Listen

Description

US equity markets continued to slide on Friday (23 September), capping a tumultuous week dominated by hawkish central bank updates that exerted particular pressure on growth stocks - Dow fell -486-points or -1.62% to 29,590.41, carving out a fresh 2022 closing low despite paring an earlier decline of as much as -826-points, and settling at its lowest level since 20 November, 2020. It also marked the first close below <30,000 since 17 June. The Dow also flirted with bear market territory, settling -19.9% below its most recent record intra-day high. Boeing Co fell -5.37% after the aerospace company reached a US$200M settlement on charges of misleading investors following two of its jetliners being involved in deadly crashes. The broader S&P500 dropped -1.72% to 3,693.23, settling just 0.7% above its 2022 closing low of 3666.77 set on 16 June. Energy (down -6.75%) led all eleven primary sectors lower on Friday (23 September), while Consumer Discretionary (-2.29%) and Materials (-2.05%) both fell over >2%. Ford Motor Co fell -3.60% after The Wall Street Journal reported the company had delayed delivery of some vehicles because it didn’t have enough blue oval badges to put on them. This followed the automaker’s warning last Monday (19 September) that it would end the third quarter with more unfinished vehicles than it had previously expected.
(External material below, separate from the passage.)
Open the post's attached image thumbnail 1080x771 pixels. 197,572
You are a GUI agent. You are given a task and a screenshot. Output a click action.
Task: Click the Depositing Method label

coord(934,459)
The Nasdaq declined -1.80%. Google-parent Alphabet Inc fell -1.40% after CNBC reported that Chief Executive Officer (CEO) Sundar Pichai faced heated questions from employees at an all-hands meeting last week, with staffers expressing concern about cost cuts and recent comments from Pichai regarding the need to improve productivity by 20%. The small capitalisation Russell 2000 lost -2.48%.